Cohere has introduced its latest AI model, Aya Vision, which is designed for advanced visual and text-based tasks, such as image captioning, answering photo-related questions, translating text, and generating summaries in 23 languages.
The company aims to bridge the gap in AI performance across different languages, particularly in multimodal applications that involve both text and images. Aya Vision is available in two versions: Aya Vision 32B and Aya Vision 8B. The more powerful Aya Vision 32B surpasses larger models like Meta’s Llama-3.2 90B Vision in certain benchmarks, while Aya Vision 8B outperforms models up to ten times its size.
Cohere is making Aya Vision freely available via WhatsApp and AI development platform Hugging Face under a Creative Commons 4.0 license, with restrictions on commercial use. The model was trained on diverse English datasets that were translated and enhanced with AI-generated annotations to improve data interpretation.
This approach aligns with the growing industry trend of using synthetic data, as real-world datasets become scarcer. Major AI players, including OpenAI, have adopted similar methods, with Gartner estimating that synthetic data comprised 60% of AI training data last year.

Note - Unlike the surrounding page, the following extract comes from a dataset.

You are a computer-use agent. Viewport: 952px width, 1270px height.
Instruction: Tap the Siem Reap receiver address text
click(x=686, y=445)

Aya Vision represents a major advancement in multimodal AI, offering high efficiency in visual understanding tasks. While AI-generated annotations have raised concerns about potential biases and inaccuracies, Cohere is positioning Aya Vision as a tool to push the boundaries of research accessibility. The company’s decision to release it under an open license further supports its vision of democratizing AI development and making technical breakthroughs more widely available.